DESCRIPTION OF THE TASK =>
What you return should match the data exactly, from the first line to the last.

== DATA PROVIDED

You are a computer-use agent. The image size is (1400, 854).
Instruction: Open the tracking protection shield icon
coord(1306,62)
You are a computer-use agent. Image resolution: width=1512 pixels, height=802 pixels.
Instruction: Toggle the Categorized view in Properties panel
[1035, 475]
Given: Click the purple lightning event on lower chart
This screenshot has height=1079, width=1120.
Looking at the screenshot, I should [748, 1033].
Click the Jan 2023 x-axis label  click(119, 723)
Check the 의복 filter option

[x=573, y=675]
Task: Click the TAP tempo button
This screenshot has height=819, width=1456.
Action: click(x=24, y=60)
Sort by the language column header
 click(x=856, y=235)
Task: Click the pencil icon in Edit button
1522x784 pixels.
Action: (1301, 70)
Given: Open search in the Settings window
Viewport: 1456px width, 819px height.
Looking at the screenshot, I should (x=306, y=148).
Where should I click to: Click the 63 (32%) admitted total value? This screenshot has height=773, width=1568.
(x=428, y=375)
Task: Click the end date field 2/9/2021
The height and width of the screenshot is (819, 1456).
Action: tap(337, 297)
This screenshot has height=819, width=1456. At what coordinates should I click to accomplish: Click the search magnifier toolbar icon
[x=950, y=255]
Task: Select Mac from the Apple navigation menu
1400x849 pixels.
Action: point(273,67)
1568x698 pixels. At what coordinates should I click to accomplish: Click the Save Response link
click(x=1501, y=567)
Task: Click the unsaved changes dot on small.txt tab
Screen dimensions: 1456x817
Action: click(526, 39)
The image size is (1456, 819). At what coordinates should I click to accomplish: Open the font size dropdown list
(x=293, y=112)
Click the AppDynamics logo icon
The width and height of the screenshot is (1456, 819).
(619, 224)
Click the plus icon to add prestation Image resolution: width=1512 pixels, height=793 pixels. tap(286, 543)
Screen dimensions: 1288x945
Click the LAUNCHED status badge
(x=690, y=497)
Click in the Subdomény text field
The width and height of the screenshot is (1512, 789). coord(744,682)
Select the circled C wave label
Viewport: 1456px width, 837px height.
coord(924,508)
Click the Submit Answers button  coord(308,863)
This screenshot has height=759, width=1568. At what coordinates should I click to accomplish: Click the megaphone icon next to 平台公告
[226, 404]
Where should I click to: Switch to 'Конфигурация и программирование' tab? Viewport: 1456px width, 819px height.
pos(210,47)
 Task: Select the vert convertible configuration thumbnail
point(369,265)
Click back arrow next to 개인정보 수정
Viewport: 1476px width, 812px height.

====

ANSWER TO THE PROBLEM =>
You are a computer-use agent. The image size is (1400, 854).
Instruction: Open the tracking protection shield icon
coord(1306,62)
You are a computer-use agent. Image resolution: width=1512 pixels, height=802 pixels.
Instruction: Toggle the Categorized view in Properties panel
[1035, 475]
Given: Click the purple lightning event on lower chart
This screenshot has height=1079, width=1120.
Looking at the screenshot, I should [748, 1033].
Click the Jan 2023 x-axis label  click(119, 723)
Check the 의복 filter option

[x=573, y=675]
Task: Click the TAP tempo button
This screenshot has height=819, width=1456.
Action: click(x=24, y=60)
Sort by the language column header
 click(x=856, y=235)
Task: Click the pencil icon in Edit button
1522x784 pixels.
Action: (1301, 70)
Given: Open search in the Settings window
Viewport: 1456px width, 819px height.
Looking at the screenshot, I should (x=306, y=148).
Where should I click to: Click the 63 (32%) admitted total value? This screenshot has height=773, width=1568.
(x=428, y=375)
Task: Click the end date field 2/9/2021
The height and width of the screenshot is (819, 1456).
Action: tap(337, 297)
This screenshot has height=819, width=1456. At what coordinates should I click to accomplish: Click the search magnifier toolbar icon
[x=950, y=255]
Task: Select Mac from the Apple navigation menu
1400x849 pixels.
Action: point(273,67)
1568x698 pixels. At what coordinates should I click to accomplish: Click the Save Response link
click(x=1501, y=567)
Task: Click the unsaved changes dot on small.txt tab
Screen dimensions: 1456x817
Action: click(526, 39)
The image size is (1456, 819). At what coordinates should I click to accomplish: Open the font size dropdown list
(x=293, y=112)
Click the AppDynamics logo icon
The width and height of the screenshot is (1456, 819).
(619, 224)
Click the plus icon to add prestation Image resolution: width=1512 pixels, height=793 pixels. tap(286, 543)
Screen dimensions: 1288x945
Click the LAUNCHED status badge
(x=690, y=497)
Click in the Subdomény text field
The width and height of the screenshot is (1512, 789). coord(744,682)
Select the circled C wave label
Viewport: 1456px width, 837px height.
coord(924,508)
Click the Submit Answers button  coord(308,863)
This screenshot has height=759, width=1568. At what coordinates should I click to accomplish: Click the megaphone icon next to 平台公告
[226, 404]
Where should I click to: Switch to 'Конфигурация и программирование' tab? Viewport: 1456px width, 819px height.
pos(210,47)
 Task: Select the vert convertible configuration thumbnail
point(369,265)
Click back arrow next to 개인정보 수정
Viewport: 1476px width, 812px height.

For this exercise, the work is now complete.